Applied Science and Convergence Technology 2020; 29(1): 1-4

Published online January 31, 2020


Copyright © The Korean Vacuum Society.

Performance Test and Temperature Simulation of Pilot Scale Thermal Plasma System for Fluff SRF Treatment

Kyu-Hang Leea , Tae-Wook Kima , Pil-Jung Kima , Soo-Min Leea , Jae-Yun Leeb , Jea-Hyung Leeb , Sun-Dong Leeb , * , and Byung-Koo Sona , *

aDivision of Plasma Convergence R&BD, Cheorwon Plasma Research Institute, Gangwon-do 24047, Republic of Korea
bTechnology Team, SungShin Cement, Chungcheongbuk-do 27008, Republic of Korea

Correspondence to:A95034@sscem.com, byungkoo@cpri.re.kr

Received: January 22, 2020; Accepted: January 31, 2020

This is an Open Access article distributed under the terms of the Creative Commons Attribution Non-CommercialLicense (http://creativecommons.org/licenses/by-nc/3.0) which permits unrestricted non-commercial use, distribution,and reproduction in any medium, provided the original work is properly cited.

The improvements in daily living introduced by industrial development are at the expense of the environment. With an increasing interest in flammable waste, it is becoming important to reduce the volume of air pollutants in the waste disposal process and use energy efficiently. There is a need for a system that can increase thermal efficiency while incinerating solid refuse fuel (SRF) products manufactured using combustible waste.
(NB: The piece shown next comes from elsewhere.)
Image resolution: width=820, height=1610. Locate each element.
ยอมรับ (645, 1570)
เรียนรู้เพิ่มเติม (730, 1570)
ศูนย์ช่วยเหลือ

Thermal plasma gasification and combustion composite systems are technologies that take advantage of combustion and gasification. An SRF input at 2 ton/h was treated using thermal plasma, and the operating temperature in the reactor was maintained at 1024 °C or higher. The exhaust gas at this time was measured at 7.08 % H2, 0.22 % CH4, and 9.26 % CO.

Keywords: Fluff solid refuse fuel, Gasification, Waste plastic, Plasma system

Environmental pollution is accelerating because of an increase in various wastes generated by industrial development towards the improvement of living standards. Accordingly, the amount of plastics generated as waste is also increasing, and this has led to research attention being focused on developing a method of treat waste plastics. Existing landfill facilities have reached their limit, and therefore, there is a growing social concern regarding the shortage of landfill facilities and environmental pollution treatment. Thus, there is a need to develop environment-friendly technologies that can convert waste plastics into energy resources. In this study, we designed and fabricated a complex system via a pilot scale thermal plasma for solid fuel recycling of plastics of gasification and combustion to process large-capacity solid refuse fuel (SRF), and to study reactor temperature characteristics and generated gases [1-5].

Direct incineration is a method of directly oxidizing organic materials by supplying a large amount of air; waste heat and various oxidizing pollutants are generated as by-products. In the pyrolysis gasification melting method, organic materials are synthesized in a reducing atmosphere and inorganic materials are melted to produce slack and recycled. Table I summarizes the differences between the two systems.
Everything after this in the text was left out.